Verticulture is one of three aquaponic farms in New York City; the other ones are Edenworks and OKO farms. All of them have two things in common: they are located in Brooklyn, and their goal is to bring local and sustainably grown produce to the city. There appears to be a market — by New York state’s estimates, New York City alone has $600 million worth of unmet annual demand for local food.

Verticulture, founded in 2011, first opened on the rooftop of the Metropolitan Exchange Building in downtown Brooklyn. Miles Crettien, Peter Spartos, and Ryan Morningstar, the three co-founders, decided to dismantle it when Hurricane Irene approached. They killed all the tilapia and threw a massive fish taco party.

After raising $22,000 online, including on Indiegogo, the farm reopened in March 2015 in a 450-square-foot room in the old Pfizer factory, a giant manufacturing plant in Bedford-Stuyvesant that was shut down in 2008 and is now the epicenter of food startups. Trays of basil are stacked up 10 feet high and there are two big, black tanks filled with water and grey tilapia.

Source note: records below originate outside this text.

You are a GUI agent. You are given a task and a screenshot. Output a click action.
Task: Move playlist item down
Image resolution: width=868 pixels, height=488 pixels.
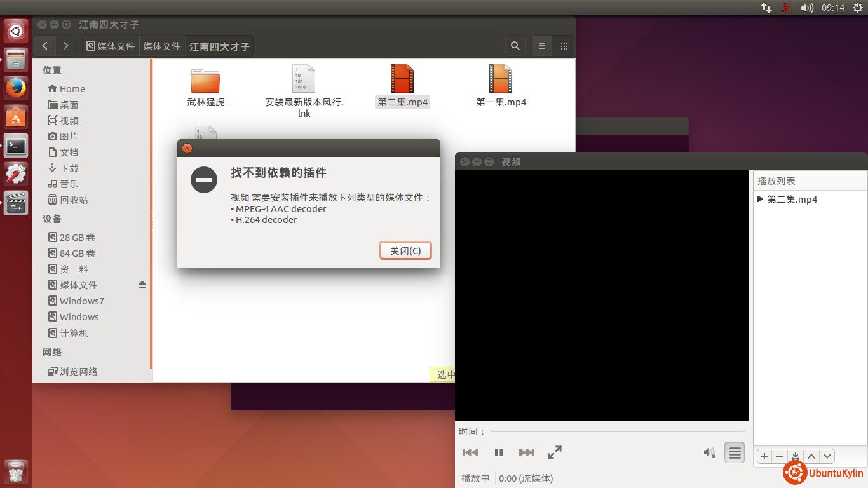[827, 456]

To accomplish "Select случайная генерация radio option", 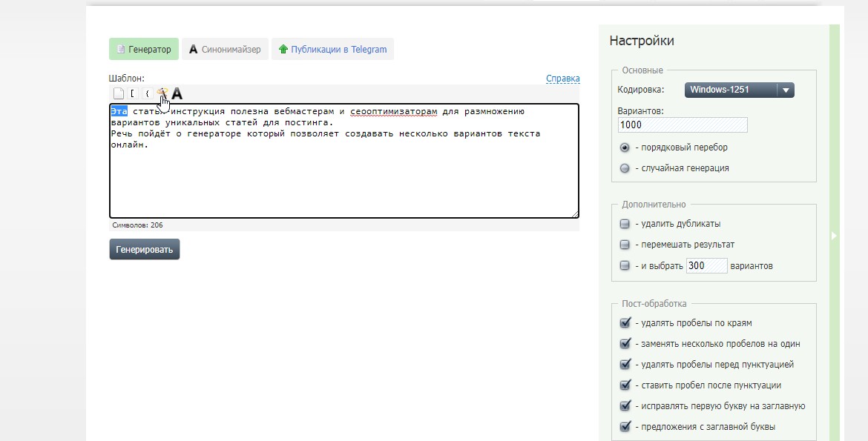I will [x=625, y=168].
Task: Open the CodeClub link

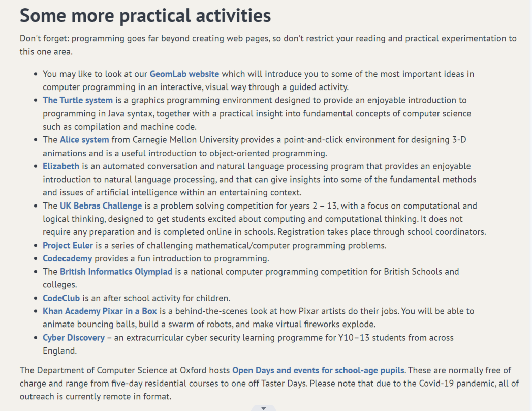Action: tap(61, 298)
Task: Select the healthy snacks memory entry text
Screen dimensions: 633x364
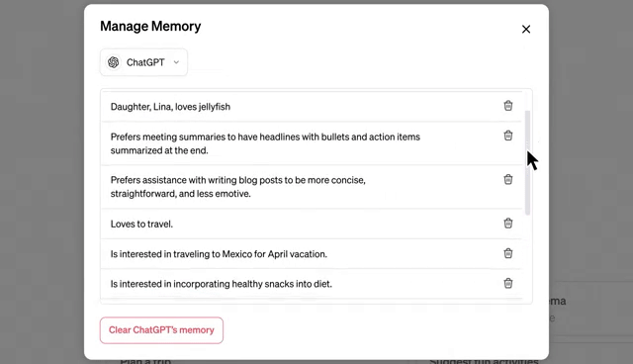Action: [x=222, y=284]
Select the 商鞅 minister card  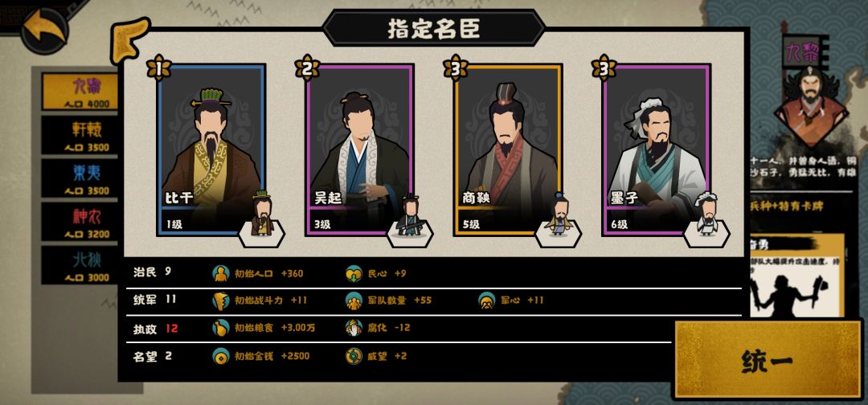point(508,150)
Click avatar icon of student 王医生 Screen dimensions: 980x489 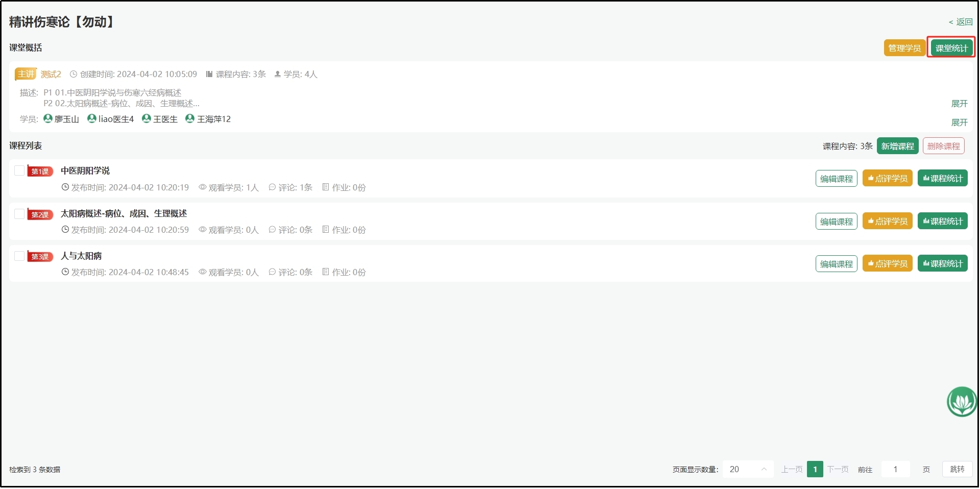(146, 118)
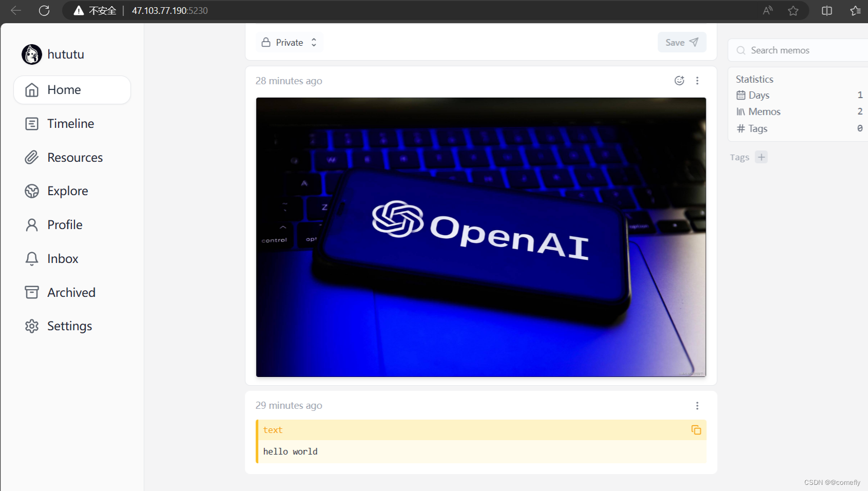Open the image memo's three-dot menu

(x=697, y=81)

The farm is powered by 150 to 180 tilapia and grows Genovese and Thai basil on floating rafts propped up by styrofoam, under incredibly bright fluorescent lights. About 30 to 40 pounds of basil are produced weekly, and then sold to local retailers like Foragers in Chelsea and Dumbo, the Food Coop in Park Slope, and The Green Grape in Clinton Hill, as well as FreshDirect’s offshoot Foodkick.